Medical words are derived from Greek and Latin. This allows for consistency internationally.
Medical words are made up of several component parts – Prefix, Suffix and Root or Stem words – these words generally maintain the same meaning whenever they appear.
The prefix is the beginning part of the word that precedes the word root and changes its meaning. It is a directional term.
|A-||Without, absence of||Asymptomatic = Without symptoms|
|An-||Against, opposite||Antacid = Against acid|
|Brady-||Slow||Bradycardia = Slow heart rate|
|Tachy-||Fast or rapid||Tachycardia = Fast heart rate|
|Hypo-||Low, less than normal||Hypoglycaemia = Low blood sugar|
|Hyper-||High, more than normal||Hypertension = High blood pressure|
|Epi-||Above||Epigastric = Upper region of the abdomen|
|Peri-||Around||Periotomy = Incision around the cornea|
The Root Word
The root word is the basic central construction of a medical word and in the absence of a prefix it will be found at the beginning of, or more commonly, in the middle of a word.
A root word may be accompanied by combining a vowel with a suffix. It often denotes a body part, for example, “ceph” means brain and “glyc” means sugar.
Mostly derived from Greek and Latin they tell you the ‘where’ and ‘what it is we are talking about’ of the word. Almost every medical word can be broken down into some combination of prefixes, roots, and suffixes. Because they are the core meaning of the word, there are many root words.
|Muscle||Myo-||Myocardium = Heart muscle|
|Skull||Crani-, Capit-||Craniotomy = Removal of part of the cranium|
|Brain||Enceph-||Encephalitis = Inflammation of the brain|
|Eyes||Ocul, Ophthalm||Oculoplastics = Plastic surgery around the eyes|
|Chest||Thorac-||Thoracotomy = Surgical opening of the chest|
|Rib||Pleur-, Cost-||Intercostal Muscle = Muscle between the ribs|
The suffix is found at the end of the word. It adds to or modifies the meaning of the root word. It usually specifies the procedure, condition or disease.
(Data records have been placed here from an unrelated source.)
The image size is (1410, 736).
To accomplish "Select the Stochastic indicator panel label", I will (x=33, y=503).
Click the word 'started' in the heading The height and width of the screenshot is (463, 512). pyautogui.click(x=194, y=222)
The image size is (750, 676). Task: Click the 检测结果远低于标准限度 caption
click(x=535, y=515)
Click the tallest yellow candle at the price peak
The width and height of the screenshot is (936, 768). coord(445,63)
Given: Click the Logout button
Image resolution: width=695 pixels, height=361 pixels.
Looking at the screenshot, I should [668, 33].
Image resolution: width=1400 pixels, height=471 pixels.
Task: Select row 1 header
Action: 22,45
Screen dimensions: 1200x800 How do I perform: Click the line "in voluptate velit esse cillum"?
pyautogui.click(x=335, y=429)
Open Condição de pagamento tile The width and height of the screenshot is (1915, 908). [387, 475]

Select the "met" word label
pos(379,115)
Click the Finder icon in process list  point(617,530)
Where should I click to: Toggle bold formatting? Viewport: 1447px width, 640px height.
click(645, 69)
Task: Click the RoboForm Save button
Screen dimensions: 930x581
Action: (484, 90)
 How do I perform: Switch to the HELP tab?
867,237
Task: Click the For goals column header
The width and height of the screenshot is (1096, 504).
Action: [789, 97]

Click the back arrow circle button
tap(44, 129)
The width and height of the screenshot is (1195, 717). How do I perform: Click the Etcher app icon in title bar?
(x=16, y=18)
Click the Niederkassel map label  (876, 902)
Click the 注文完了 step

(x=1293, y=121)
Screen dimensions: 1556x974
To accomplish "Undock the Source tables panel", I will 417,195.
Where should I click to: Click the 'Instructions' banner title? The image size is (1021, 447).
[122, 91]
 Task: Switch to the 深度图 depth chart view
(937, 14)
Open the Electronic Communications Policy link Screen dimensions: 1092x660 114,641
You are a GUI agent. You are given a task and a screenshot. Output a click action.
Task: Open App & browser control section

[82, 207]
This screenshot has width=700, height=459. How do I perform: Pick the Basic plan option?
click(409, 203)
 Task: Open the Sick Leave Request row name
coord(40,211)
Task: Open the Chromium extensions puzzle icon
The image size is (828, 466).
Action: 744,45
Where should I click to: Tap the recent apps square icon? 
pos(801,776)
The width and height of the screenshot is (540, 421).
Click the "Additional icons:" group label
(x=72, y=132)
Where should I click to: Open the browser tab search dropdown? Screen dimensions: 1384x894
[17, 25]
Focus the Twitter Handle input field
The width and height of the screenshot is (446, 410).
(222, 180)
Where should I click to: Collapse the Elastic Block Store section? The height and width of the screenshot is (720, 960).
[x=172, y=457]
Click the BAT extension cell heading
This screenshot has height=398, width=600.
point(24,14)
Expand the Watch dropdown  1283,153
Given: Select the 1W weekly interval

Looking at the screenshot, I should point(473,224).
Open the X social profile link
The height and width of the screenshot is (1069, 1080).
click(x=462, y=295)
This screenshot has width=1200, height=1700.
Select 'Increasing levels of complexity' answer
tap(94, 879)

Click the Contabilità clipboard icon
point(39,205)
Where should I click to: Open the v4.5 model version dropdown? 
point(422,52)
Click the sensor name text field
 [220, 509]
Specifically it tells you ‘what’s going on’.
|-Algia||Pain||Neuralgia = Pain following the course of a nerve|
|-cide||Kill, destroy||Spermicide = Kills sperm|
|-Cyte||Cell||Leucocyte = White blood cell|
|-Gram||Written, recorded||Electrocardiogram = tracing of electrical activity of heart|
|-itis||Inflammation||Tonsillitis = Inflammation of the tonsils|
|-malacia||Soft||Osteomalacia = Softening of bone|
|-ology||Study/science of||Cytology = Study of cells|
|-pathy||Disease||Neuropathy = Disease of the nerves|
The Combining Vowel
Combining vowels are added to root words to aid pronunciation and connect root words to suffixes.
Encephal + o + pathy = Encephalopathy – it would sound a bit strange without the ‘O’.
There are many exceptions to the rules of medical terminology, however, this basic theory of breaking down long medical words into easier to understand segments should assist in the comprehension of some, although definitely not all, of the words, terms and phrases that one may stumble across when reading an Independent Medical Report.